**ARTIKEL**.
<<<<

Pengasapan panas lebih dirancang untuk meningkatkan aroma melalui aroma dari asap itu sendiri, dibandingkan untuk pengawetan ikan akibat asap. Pengasapan panas menggunakan suhu yang cukup yaitu 80-90oC. Karena suhunya tinggi, waktu pengasapan pun lebih pendek yaitu 3-8 jam dan bahkan ada yang hanya 2 jam Melalui suhu yang tinggi, daging ikan menjadi masak dan tidak perlu diolah terlebih dahulu sebelum disantap.  Pengasapan panas pada prinsipnya merupakan usaha penanganan ikan secara perlahan. Pada pengasapan panas terjadi penyerapan asap, ikan cepat menjadi matang tetapi kadar air di dalam daging masih tinggi sehingga tidak tahan lama.
Potensi asap dapat memperpanjang masa simpan produk dengan mencegah kerusakan akibat aktivitas bakteri pembusuk dan patogen. Senyawa yang mendukung sifat antibakteri dalam destilat asap cair adalah senyawa fenol dan asam. Senyawa fenol dapat menghambat pertumbuhan populasi bakteri dengan memperpanjang fase lag secara proporsional di dalam produk, sedangkan kecepatan pertumbuhan dalam fase eksponensial tetap tidak berubah kecuali konsentrasi fenol yang tinggi. Fraksi fenol yang mampu menghambat pertumbuhan bakteri adalah fenol dengan titik didih rendah. Asam lebih kuat menghambat pertumbuhan bakteri dari pada senyawa fenol, namun apabila keduanya digabungkan akan menghasilkan kemampuan penghambatan yang lebih besar daripada masing-masing senyawa.
 Selain senyawa fenol masih ada senyawa lain yang berperanan menghambat perturnbuhan bakteri yaitu urotropin sebagai derivat dari piridin dan senyawa pirolignin. Komponen antioksidatif asap adalah senyawa fenol yang bertindak sehagai donor hidrogen dan biasanya efektif dalam jumlah sangat kecil untuk menghambat reaksi oksidasi. Sifat antioksidatif asap disebabkan oleh fenol (titik didih tinggi) terutama 2,6 dimetoksifenol, 2-6 dimetoksi-4-metilfenol dan 2-6-dimetoksi-4- etilfenol. Fenol (bertitik didih rendah) menunjukkan sifat antioksidatif yang lemah. Derivat senyawa fenol dalam asap cair yang juga bersifat antioksidatif adalah pirokatekol, hidroquinon, guaikol, eugenol, isoeugenol, vanilin, salisildehid, asam 2-hidroksibenzoat dan asam 4- hidroksihenzoat (Moeljanto, 1982).

>>>>

**KERJAKAN INI**.
Tulis lanjutan artikel di atas tentang pengasapan ikan dan senyawa dalam asap, mulai setelah kalimat terakhirnya. Item-item yang ada setelah ini merupakan bahan terpisah dari artikel.

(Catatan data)
<<<<

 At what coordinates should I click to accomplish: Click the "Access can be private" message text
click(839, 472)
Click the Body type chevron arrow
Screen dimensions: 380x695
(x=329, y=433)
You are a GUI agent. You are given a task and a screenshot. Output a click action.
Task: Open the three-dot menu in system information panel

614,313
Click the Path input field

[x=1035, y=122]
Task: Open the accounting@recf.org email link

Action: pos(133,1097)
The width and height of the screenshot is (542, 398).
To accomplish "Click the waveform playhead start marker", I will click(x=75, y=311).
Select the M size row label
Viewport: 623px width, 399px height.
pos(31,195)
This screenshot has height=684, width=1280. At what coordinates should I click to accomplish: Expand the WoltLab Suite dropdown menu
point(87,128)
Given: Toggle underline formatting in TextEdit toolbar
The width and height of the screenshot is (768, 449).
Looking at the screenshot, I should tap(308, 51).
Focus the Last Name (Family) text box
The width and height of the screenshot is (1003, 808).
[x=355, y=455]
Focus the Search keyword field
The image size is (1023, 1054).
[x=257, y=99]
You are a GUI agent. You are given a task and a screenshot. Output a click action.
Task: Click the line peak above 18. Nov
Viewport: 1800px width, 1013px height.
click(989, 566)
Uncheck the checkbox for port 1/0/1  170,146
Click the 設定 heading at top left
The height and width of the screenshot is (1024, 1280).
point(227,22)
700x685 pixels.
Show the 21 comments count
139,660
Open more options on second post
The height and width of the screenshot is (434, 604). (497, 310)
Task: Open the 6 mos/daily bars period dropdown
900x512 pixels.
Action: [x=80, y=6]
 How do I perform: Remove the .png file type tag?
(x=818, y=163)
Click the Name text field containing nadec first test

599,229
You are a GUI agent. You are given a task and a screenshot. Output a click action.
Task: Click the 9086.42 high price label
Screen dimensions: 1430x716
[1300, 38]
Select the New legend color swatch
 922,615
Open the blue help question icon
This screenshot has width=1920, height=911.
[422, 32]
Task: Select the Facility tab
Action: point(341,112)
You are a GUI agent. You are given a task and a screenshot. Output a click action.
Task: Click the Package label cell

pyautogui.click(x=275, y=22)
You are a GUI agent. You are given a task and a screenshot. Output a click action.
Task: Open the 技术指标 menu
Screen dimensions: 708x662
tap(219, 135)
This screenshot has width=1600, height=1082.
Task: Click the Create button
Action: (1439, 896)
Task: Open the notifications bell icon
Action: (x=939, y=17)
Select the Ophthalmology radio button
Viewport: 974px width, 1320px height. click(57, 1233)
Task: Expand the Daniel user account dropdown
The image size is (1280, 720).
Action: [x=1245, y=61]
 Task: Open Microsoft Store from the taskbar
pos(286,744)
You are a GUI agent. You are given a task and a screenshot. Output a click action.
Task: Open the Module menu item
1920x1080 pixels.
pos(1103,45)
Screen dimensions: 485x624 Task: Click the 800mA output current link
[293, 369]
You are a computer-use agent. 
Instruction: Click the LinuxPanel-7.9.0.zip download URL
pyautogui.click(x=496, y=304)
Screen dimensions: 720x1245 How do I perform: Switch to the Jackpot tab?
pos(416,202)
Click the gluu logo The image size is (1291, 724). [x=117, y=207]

>>>>

**HASIL TUGAS**.
Pengaruh Pengasapan Pada Ikan Yang Diasap
ü    Daya awet ikan
Dengan proses pengasapan dapat menghambat pertumbuhan bahkan membunuh bakteri –bakteri pembusuk. Namun jumlah zat tersebut yang terserap selama ikan diasapi sangat sedikit sekali, sehingga daya awetnya sangat terbatas.

ü    Rupa ikan
Kulit ikan yang sudah diasapi biasanya akan menjadi mengkilap. Hal ini disebabkan karena terjadinya reaksi-reaksi kimia diantara zat-zat yang terdapat di dalam asap yaitu formaldehid dengan phenol yang menghasilkan lapisan dammar tiruan pada permukaan ikan sehingga menjadi mengkilap.
ü    Warna ikan
Warna ikan asap yang baik biasanya kuning emas sampai kecoklatan dan warna ini timbul karena terjdinya rekasi kimia antara phenol dari asap dengan oksigen dari udara.
ü    Rasa ikan
Setelah diasapi ikan mempunyai rasa yang sangat spesifik yaitu rasa keasap-asapan yang sedap. Rasa tersebut dihasilkan oleh asam-asam organic dan phenol.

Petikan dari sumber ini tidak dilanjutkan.